Far: Changing the Tide gives you almost comical control of a tiny person, at least compared to the large sailboat they’re piloting themselves. Like its predecessor, it tells a story in quiet words, conveying information through images to a powerful overall effect. Most of the time you may not know exactly what you are doing in this seemingly post-apocalyptic world, but you will also never feel lost and never lose motivation to keep moving forward. right to seek some salvation.
FAR Tides . changing screen
Thrusting your ship is done by manually strung a sail over it or by hopping around its internals to manually refuel and fan a giant engine. It’s a fun little dance to do, requires you to gather resources to ignite from beneath the waves as you move, make sure the engine doesn’t overheat, and perform other little quests to help you out. smooth sailing – not to mention you’ Sometimes you’ll have to jump out completely to face larger obstacles in your way, such as large closed gates or abandoned buildings. When you get a specific upgrade, your ship even has the ability to submerge itself underwater and essentially become a submarine, smart allowing you to go under certain obstacles instead of overcome them.
But while it’s a flashy addition, the most impactful change from the original is that raising your sails is no longer straightforward this time around. Instead of just pressing a button, you must first raise the mast, then climb up, grab the ropes to tie underneath, and finally adjust the position of the sails to accommodate the ever-changing winds to optimal speed. Additionally, there are obstacles in the background that your sail can run into and damage, as well as low overhangs that will knock your mast down. These additions make your sailing without a motor all the more enticing, but unfortunately it’s mostly the same way you have to “engage” when trying to steer a fly.

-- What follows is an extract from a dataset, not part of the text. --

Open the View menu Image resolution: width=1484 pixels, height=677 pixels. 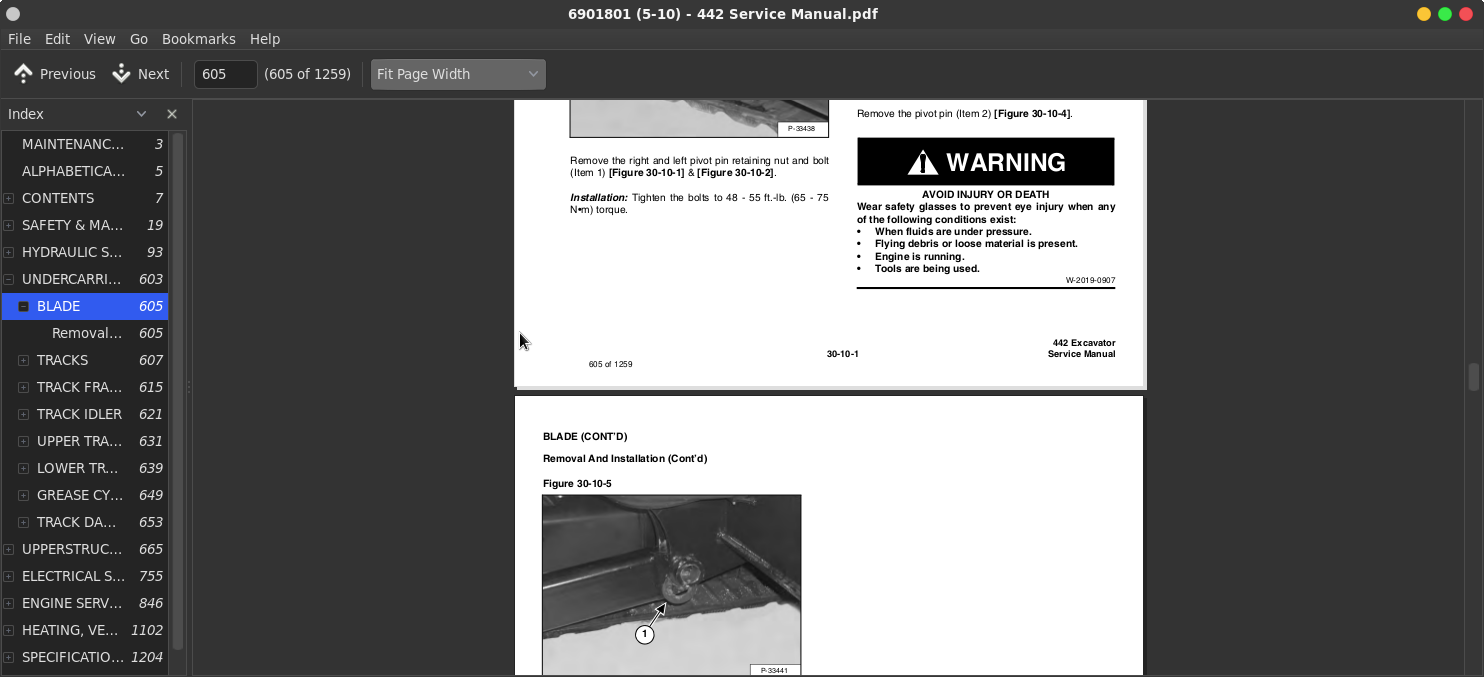click(99, 39)
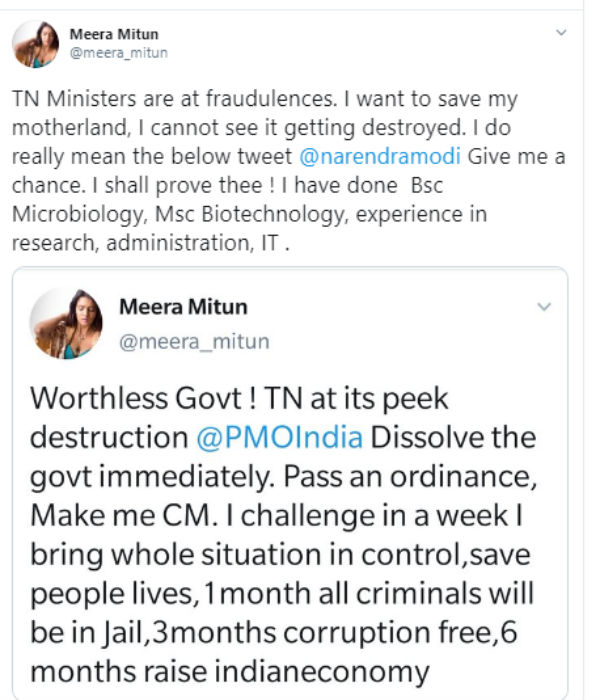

While the scenery of Change Tides is beautiful, the 2D perspective makes it difficult to determine if your sails have actually hit something. Also, unless you’re already on the roof of your ship, you usually have very little time to react between seeing an oncoming overhang and actually being able to do something about it, even if it’s closed. small. That means some of my absolute favorite moments in Lone Sails – catching a breath of fresh air and simply enjoying its sights and music after a stressful time to fuel up. power to the engine – has essentially disappeared, with those sections now occupied by worries about sail management, threat assessment, and running inside to check your radar to make sure you Don’t miss the items hidden under the wave. These added tasks are still entertaining but give off a very different overall vibe, and it’s work I get tired of more quickly.
Thankfully the areas you’re sailing through are still a feast for the eyes and ears. The subtle spot fits perfectly into the terrain around it (even if it’s not as memorable as the Lone Sails’ incredible soundtrack) and the path to your right is often filled with moments you can screenshot , print it out and post it on the art gallery wall without them looking away. The underwater sections can be especially stunning, with one highlight being a cluster of fluorescent jellyfish that I swam along the underside of my ship.

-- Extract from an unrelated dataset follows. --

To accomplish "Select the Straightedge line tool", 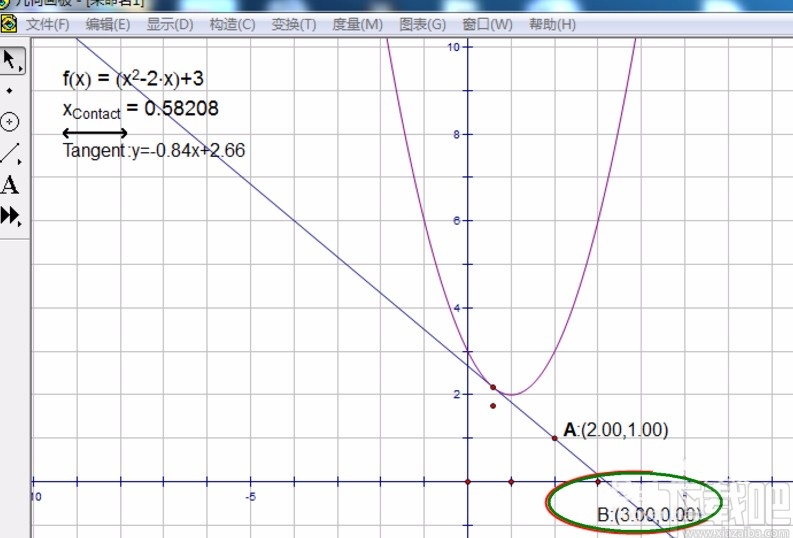I will click(10, 153).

There were some interesting scripted moments over the course of almost five hours, which I also took to complete the Change Tides – none of which I wanted to spoil. They are epic in both scope and scale, and they do a good job of adding adrenaline to an otherwise slow-paced game. In fact, they’re also the only real source of stress you’ll find, as there seems to be little risk of going horribly wrong unless it’s explicitly designed to do so around the same time. this time – a far cry from my memories of my vehicle in the Lone Sails constantly on fire. That can make you feel as though you’re just getting through the motions rather than fighting to keep moving.